USA_Sport <- USA %>%
group_by(Sport) %>%
summarize(Total_Medal_Count = n()) %>%
arrange(desc(Total_Medal_Count))
# View top medal count per Sport.
head (USA_Sport)
## # A tibble: 6 × 2
## Sport Total_Medal_Count
## <chr> <int>
## 1 Athletics 1071
## 2 Swimming 1066
## 3 Basketball 341
## 4 Rowing 333
## 5 Ice Hockey 276
## 6 Shooting 193
Summary: Based on the analysis you can see that Top Medal Count are in Athletics and Swimming for the United States
# Using the USA data set make a subset for USA Swimming
usa_swim <- subset(USA, Sport == "Swimming")
# Team USA data that is a Swimming Sport
head(usa_swim)
## ID Name Sex Age Height Weight Team NOC
## 1463 813 Edgar Holmes Adams M 36 NA NA United States USA
## 1844 1017 Nathan Ghar-Jun Adrian M 19 198 100 United States USA
## 1845 1017 Nathan Ghar-Jun Adrian M 23 198 100 United States USA
## 1846 1017 Nathan Ghar-Jun Adrian M 23 198 100 United States USA
## 1847 1017 Nathan Ghar-Jun Adrian M 23 198 100 United States USA
## 1848 1017 Nathan Ghar-Jun Adrian M 27 198 100 United States USA
## Games Year Season City Sport
## 1463 1904 Summer 1904 Summer St. Louis Swimming
## 1844 2008 Summer 2008 Summer Beijing Swimming
## 1845 2012 Summer 2012 Summer London Swimming
## 1846 2012 Summer 2012 Summer London Swimming
## 1847 2012 Summer 2012 Summer London Swimming
## 1848 2016 Summer 2016 Summer Rio de Janeiro Swimming
## Event Medal
## 1463 Swimming Men's Plunge For Distance Silver
## 1844 Swimming Men's 4 x 100 metres Freestyle Relay Gold
## 1845 Swimming Men's 100 metres Freestyle Gold
## 1846 Swimming Men's 4 x 100 metres Freestyle Relay Silver
## 1847 Swimming Men's 4 x 100 metres Medley Relay Gold
## 1848 Swimming Men's 50 metres Freestyle Bronze
Summary: The USA Swim subset displays all USA Medals in the Swimming Sport.

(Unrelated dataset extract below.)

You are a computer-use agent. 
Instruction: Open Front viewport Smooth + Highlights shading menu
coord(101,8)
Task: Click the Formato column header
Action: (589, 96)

# List the Top 10 Medal winning countries. First you have to get the Total Medal Count by Team
country_summary <- athletes %>%
group_by(Team) %>%
summarize(Total_Medal_Count_Team = n()) %>%
ungroup()
# Using the country_summary and Total_Medal_Count_Team list the top 10 medal Winning countries. I added in descending order so I can see the true Top in order of most.
top_10_countries <- country_summary %>%
top_n(10, Total_Medal_Count_Team) %>%
arrange(desc(Total_Medal_Count_Team))
# View Top Ten medal winning countries. Go USA
top_10_countries
## # A tibble: 10 × 2
## Team Total_Medal_Count_Team
## <chr> <int>
## 1 United States 5219
## 2 Soviet Union 2451
## 3 Germany 1984
## 4 Great Britain 1673
## 5 France 1550
## 6 Italy 1527
## 7 Sweden 1434
## 8 Australia 1306
## 9 Canada 1243
## 10 Hungary 1127
Summary: Based on this analysis the United States holds the top Medal Count at 5219 and Hungry is the 10th Medal Count at 1127 Medals.
# Using dataset athletes display only the Gold Medal counts for each Team in descending order.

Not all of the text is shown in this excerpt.